Personally, may I say, how much impressed I am with the way that folks on this mailing list are working and co-ordinating their activities in gathering, collating, storing and spreading information en masse via the FOIA and passing it on to the internet population who are interested in such matters. I particularly like the way in which questions are being posed in such a way that helps the member of staff who is dealing with it, by pre- sifting and sorting the information, so that the requests are more precise and that only the first pages of documents are being requested, which saves much time.
Perhaps one day, we will develop a request algorithm, which delivers positive positives and negative negatives etc...;-) . Benjamin Franklin developed such a system way back in the time of the Founding Fathers, when America was struggling for independence from the English yoke. He called it bootstrapping...way ahead of his time, and still relevant today. And he didn't have a computer at his elbow...just his wits.
On 05/02/2016 22:55, Michael Best wrote:
I appealed the FBI rejection straightaway, saying something to the effect of "if the exact name and number of the file isn't specific enough, than nothing possibly could be."
On Fri, Feb 5, 2016 at 5:39 PM, douglas rankine <douglasrankine2001@xxxxxxxxxxx <mailto:douglasrankine2001@xxxxxxxxxxx>> wrote:
Sometimes, a nicely worded letter to the powers that be at the
FBI, (or other co-responding organisation) i.e. to those who deal
with the problem, pointing out their error, in a most helpful way,
and offering to help, and asking why you have found that the
information is available elsewhere and why didn't they know about
it, took account of it, or develop efficient systems which work
on behalf of the taxpayer and requesters...or, in the alternative,
would they have any objection to you and other researchers,
helping them by working alongside them, in a purely voluntary way,
by informing them of where the sources are. In this way, you and
they would be helping the citizens and the organisations which
represent the people and the state, by making openness and
transparancy much cheaper and more informative to the citizenry in
the long run, 1which is only, after all, fulfilling the President
and Congresses wish to inform the people...blah! blah! blah! Without being recognisably obsequious, of course...:-) .
If you decide to adopt that approach, please let me know, via
this mailing list, how you have got on...:-) .
With kind regards,
On 05/02/2016 21:11, Michael Best wrote:
That's nothing as far as BS rejections go for not being specific
enough about the records requested. I requested a FBI from FBI,
gave them the name and number of it... and they said it wasn't
enough to go on.
File was in NARA as it turned out, but still. WTF, FBI?

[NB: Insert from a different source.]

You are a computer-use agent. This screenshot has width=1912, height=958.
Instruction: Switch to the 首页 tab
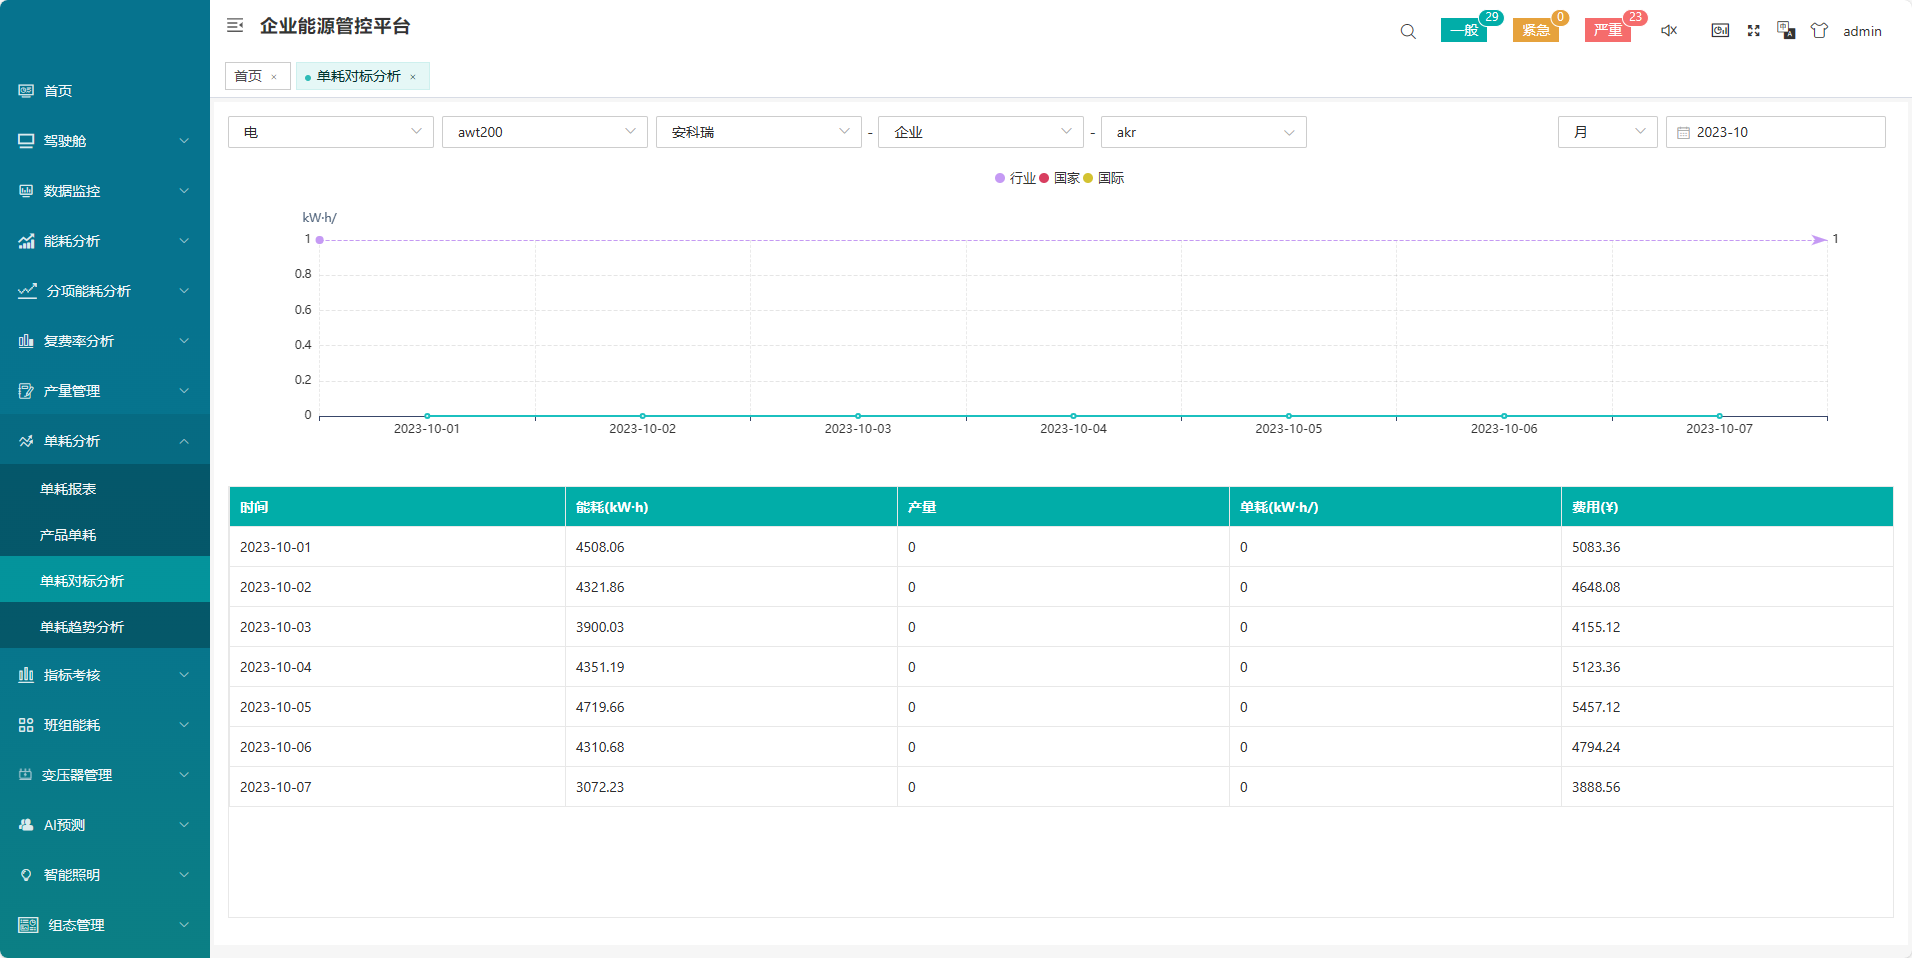tap(248, 76)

On Fri, Feb 5, 2016 at 4:01 PM, Michael Best
<themikebest@xxxxxxxxx <mailto:themikebest@xxxxxxxxx>> wrote:
The explanation I finally found buried in there was that the
request was too broad, and that I should specify the subject
matter, a time period and a location. I mean, the request
basically did all three of those so the rejection was
completely wrong, but what they cited exists... it's just
kinda like trying to cite justifiable homicide law for
torturing someone. It exists, but doesn't apply.
Unfortunately because of the way it was buried, it took me
until after the appeal period had passed so I can't appeal.
I'll have to file a fresh FOIA with them and be more
vigilant, because transparency can suck it I guess.
On Fri, Feb 5, 2016 at 3:58 PM, douglas rankine
Do they have the right to close an FOIA request
arbitrarily, without a reason? If so, do you know where
such a regulation or law is, or where it could be
found...or is it an administrative procedure. Is it
possible for you to ask them to point your nose to the
provision in law which grants them this right?
On 05/02/2016 20:52, Michael Best wrote:
I filed a FOIA request about Cryptome with DHS a while
Any records relating to Cryptome, also known by its
web address of Cryptome.org, which posts pictures of
sensitive sites and potential security holes as
by the New York Times.
Sent through MuckRock on December 1, acknowledged on
December 2. Also closed on December 2, according to the
DHS FOIA website. No notification or explanation
provided, not through MuckRock or to me directly. I say
to me directly because they also closed another FOIA of
mine without explanation, insisting on opening a new one
when I tried to follow up within the 30 days.